Weaknesses: Complex to implement from scratch, many moving parts, requires HTTPS everywhere.
Choosing the Right Method
| Factor | API Keys | JWT | OAuth 2.0 |
|---|---|---|---|
| Complexity | Low | Medium | High |
| Best for | Server-to-server | SPAs, mobile apps | Third-party access |
| Stateless | No | Yes | Depends |
| User context | No | Yes | Yes |
| Revocation | Easy (delete key) | Hard (need blocklist) | Easy (revoke token) |
| Expiration | Manual | Built-in | Built-in |
For most APIs, a combination works best. Use API keys for external developer access, JWTs for your own frontend, and OAuth when integrating with third-party services.
Common Security Mistakes
Storing tokens in localStorage. Use httpOnly cookies instead. localStorage is accessible to any JavaScript on the page, making it vulnerable to XSS attacks.
Not validating the JWT algorithm. Always specify the expected algorithm when verifying. Some libraries accept none as an algorithm, which skips signature verification entirely.
// Bad: accepts any algorithm
jwt.verify(token, SECRET);
// Good: explicitly require HS256
jwt.verify(token, SECRET, { algorithms: ['HS256'] });
Putting sensitive data in JWT payloads. The payload is Base64-encoded, not encrypted. Anyone can decode it. Never include passwords, SSNs, or other secrets.

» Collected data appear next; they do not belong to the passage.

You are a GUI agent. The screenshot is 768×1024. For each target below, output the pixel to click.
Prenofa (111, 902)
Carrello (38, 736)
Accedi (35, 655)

Skipping the state parameter in OAuth. Without it, your OAuth flow is vulnerable to CSRF attacks. Always generate a random state, store it in the session, and verify it in the callback.
Wrapping Up
API keys, JWTs, and OAuth 2.0 each solve different authentication problems. API keys are simple and work for trusted server-to-server calls. JWTs provide stateless, self-contained authentication for modern apps. OAuth 2.0 enables secure third-party access without password sharing. Most production APIs use a combination of these methods. Start with the simplest approach that meets your security requirements, and layer on complexity only when needed.